**The problem**
Transcribe, word for word, every record in the data below.

Excerpts from a dataset

-*-*-

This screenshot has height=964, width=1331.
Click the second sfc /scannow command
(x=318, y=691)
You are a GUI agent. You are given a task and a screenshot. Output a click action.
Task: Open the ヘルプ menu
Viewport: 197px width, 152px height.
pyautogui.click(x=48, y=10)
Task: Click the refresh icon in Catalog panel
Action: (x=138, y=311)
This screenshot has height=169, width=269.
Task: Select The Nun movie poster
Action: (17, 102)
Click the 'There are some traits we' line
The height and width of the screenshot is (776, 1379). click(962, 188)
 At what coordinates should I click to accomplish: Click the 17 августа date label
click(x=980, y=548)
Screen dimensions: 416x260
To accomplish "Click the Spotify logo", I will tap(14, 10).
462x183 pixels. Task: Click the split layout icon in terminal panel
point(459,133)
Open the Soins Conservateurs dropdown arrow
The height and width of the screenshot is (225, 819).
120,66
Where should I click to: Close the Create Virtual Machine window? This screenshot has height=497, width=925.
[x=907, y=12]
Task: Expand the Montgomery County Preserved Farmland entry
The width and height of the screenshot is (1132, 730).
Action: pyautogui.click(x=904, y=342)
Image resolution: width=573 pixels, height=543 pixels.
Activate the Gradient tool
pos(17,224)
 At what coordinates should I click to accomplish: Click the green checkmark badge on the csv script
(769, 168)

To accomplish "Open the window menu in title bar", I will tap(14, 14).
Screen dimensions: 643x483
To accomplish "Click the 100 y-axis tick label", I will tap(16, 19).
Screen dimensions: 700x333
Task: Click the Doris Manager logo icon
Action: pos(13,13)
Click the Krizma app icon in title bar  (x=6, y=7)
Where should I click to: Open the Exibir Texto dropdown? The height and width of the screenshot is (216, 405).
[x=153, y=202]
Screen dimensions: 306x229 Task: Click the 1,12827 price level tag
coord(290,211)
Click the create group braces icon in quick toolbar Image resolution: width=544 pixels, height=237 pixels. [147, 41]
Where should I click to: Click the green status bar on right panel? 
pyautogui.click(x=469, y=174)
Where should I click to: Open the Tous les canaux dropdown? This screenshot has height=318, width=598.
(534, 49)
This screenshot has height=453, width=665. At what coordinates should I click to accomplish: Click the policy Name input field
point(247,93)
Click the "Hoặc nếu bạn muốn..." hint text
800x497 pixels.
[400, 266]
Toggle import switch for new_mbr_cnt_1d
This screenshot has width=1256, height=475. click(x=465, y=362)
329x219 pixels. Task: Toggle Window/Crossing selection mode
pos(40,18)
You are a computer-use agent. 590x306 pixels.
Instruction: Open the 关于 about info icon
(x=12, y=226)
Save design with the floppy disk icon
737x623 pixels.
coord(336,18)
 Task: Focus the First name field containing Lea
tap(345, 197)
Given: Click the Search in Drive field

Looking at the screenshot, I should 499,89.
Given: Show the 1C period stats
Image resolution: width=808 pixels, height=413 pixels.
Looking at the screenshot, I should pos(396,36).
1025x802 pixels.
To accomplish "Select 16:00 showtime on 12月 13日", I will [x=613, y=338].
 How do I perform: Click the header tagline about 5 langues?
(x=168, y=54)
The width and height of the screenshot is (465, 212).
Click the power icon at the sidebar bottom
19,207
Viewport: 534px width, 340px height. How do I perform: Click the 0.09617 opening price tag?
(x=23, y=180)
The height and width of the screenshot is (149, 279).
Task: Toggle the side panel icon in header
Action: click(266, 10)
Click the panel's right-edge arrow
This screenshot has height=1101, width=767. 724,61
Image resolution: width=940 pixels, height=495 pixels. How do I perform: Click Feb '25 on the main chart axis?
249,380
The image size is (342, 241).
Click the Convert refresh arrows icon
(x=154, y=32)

-*-*-

**Final answer**
This screenshot has height=964, width=1331.
Click the second sfc /scannow command
(x=318, y=691)
You are a GUI agent. You are given a task and a screenshot. Output a click action.
Task: Open the ヘルプ menu
Viewport: 197px width, 152px height.
pyautogui.click(x=48, y=10)
Task: Click the refresh icon in Catalog panel
Action: (x=138, y=311)
This screenshot has height=169, width=269.
Task: Select The Nun movie poster
Action: (17, 102)
Click the 'There are some traits we' line
The height and width of the screenshot is (776, 1379). click(962, 188)
 At what coordinates should I click to accomplish: Click the 17 августа date label
click(x=980, y=548)
Screen dimensions: 416x260
To accomplish "Click the Spotify logo", I will tap(14, 10).
462x183 pixels. Task: Click the split layout icon in terminal panel
point(459,133)
Open the Soins Conservateurs dropdown arrow
The height and width of the screenshot is (225, 819).
120,66
Where should I click to: Close the Create Virtual Machine window? This screenshot has height=497, width=925.
[x=907, y=12]
Task: Expand the Montgomery County Preserved Farmland entry
The width and height of the screenshot is (1132, 730).
Action: pyautogui.click(x=904, y=342)
Image resolution: width=573 pixels, height=543 pixels.
Activate the Gradient tool
pos(17,224)
 At what coordinates should I click to accomplish: Click the green checkmark badge on the csv script
(769, 168)

To accomplish "Open the window menu in title bar", I will tap(14, 14).
Screen dimensions: 643x483
To accomplish "Click the 100 y-axis tick label", I will tap(16, 19).
Screen dimensions: 700x333
Task: Click the Doris Manager logo icon
Action: pos(13,13)
Click the Krizma app icon in title bar  (x=6, y=7)
Where should I click to: Open the Exibir Texto dropdown? The height and width of the screenshot is (216, 405).
[x=153, y=202]
Screen dimensions: 306x229 Task: Click the 1,12827 price level tag
coord(290,211)
Click the create group braces icon in quick toolbar Image resolution: width=544 pixels, height=237 pixels. [147, 41]
Where should I click to: Click the green status bar on right panel? 
pyautogui.click(x=469, y=174)
Where should I click to: Open the Tous les canaux dropdown? This screenshot has height=318, width=598.
(534, 49)
This screenshot has height=453, width=665. At what coordinates should I click to accomplish: Click the policy Name input field
point(247,93)
Click the "Hoặc nếu bạn muốn..." hint text
800x497 pixels.
[400, 266]
Toggle import switch for new_mbr_cnt_1d
This screenshot has width=1256, height=475. click(x=465, y=362)
329x219 pixels. Task: Toggle Window/Crossing selection mode
pos(40,18)
You are a computer-use agent. 590x306 pixels.
Instruction: Open the 关于 about info icon
(x=12, y=226)
Save design with the floppy disk icon
737x623 pixels.
coord(336,18)
 Task: Focus the First name field containing Lea
tap(345, 197)
Given: Click the Search in Drive field

Looking at the screenshot, I should 499,89.
Given: Show the 1C period stats
Image resolution: width=808 pixels, height=413 pixels.
Looking at the screenshot, I should pos(396,36).
1025x802 pixels.
To accomplish "Select 16:00 showtime on 12月 13日", I will [x=613, y=338].
 How do I perform: Click the header tagline about 5 langues?
(x=168, y=54)
The width and height of the screenshot is (465, 212).
Click the power icon at the sidebar bottom
19,207
Viewport: 534px width, 340px height. How do I perform: Click the 0.09617 opening price tag?
(x=23, y=180)
The height and width of the screenshot is (149, 279).
Task: Toggle the side panel icon in header
Action: click(266, 10)
Click the panel's right-edge arrow
This screenshot has height=1101, width=767. 724,61
Image resolution: width=940 pixels, height=495 pixels. How do I perform: Click Feb '25 on the main chart axis?
249,380
The image size is (342, 241).
Click the Convert refresh arrows icon
(x=154, y=32)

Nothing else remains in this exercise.